Machine Learning Techniques ◽

New System

Abstract Abnormal surface pressure is typically the first indicator of a number of problematic events, including kicks, losses, washouts and stuck pipe. These events account for 60–70% of all drilling-related nonproductive time, so their early and accurate detection has the potential to save the industry billions of dollars. Detecting these events today requires an expert user watching multiple curves, which can be costly, and subject to human errors. The solution presented in this paper is aiming at augmenting traditional models with new machine learning techniques, which enable to detect these events automatically and help the monitoring of the drilling well.

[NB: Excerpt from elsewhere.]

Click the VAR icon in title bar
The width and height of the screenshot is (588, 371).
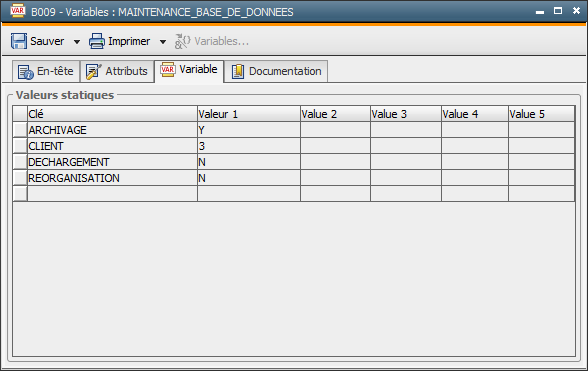[18, 11]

Today’s real-time monitoring systems employ complex physical models to estimate surface standpipe pressure while drilling. These require many inputs and are difficult to calibrate. Machine learning is an alternative method to predict pump pressure, but this alone needs significant labelled training data, which is often lacking in the drilling world. The new system combines these approaches: a machine learning framework is used to enable automated learning while the physical models work to compensate any gaps in the training data. The system uses only standard surface measurements, is fully automated, and is continuously retrained while drilling to ensure the most accurate pressure prediction. In addition, a stochastic (Bayesian) machine learning technique is used, which enables not only a prediction of the pressure, but also the uncertainty and confidence of this prediction. Last, the new system includes a data quality control workflow. It discards periods of low data quality for the pressure anomaly detection and enables to have a smarter real-time events analysis. The new system has been tested on historical wells using a new test and validation framework. The framework runs the system automatically on large volumes of both historical and simulated data, to enable cross-referencing the results with observations. In this paper, we show the results of the automated test framework as well as the capabilities of the new system in two specific case studies, one on land and another offshore. Moreover, large scale statistics enlighten the reliability and the efficiency of this new detection workflow. The new system builds on the trend in our industry to better capture and utilize digital data for optimizing drilling.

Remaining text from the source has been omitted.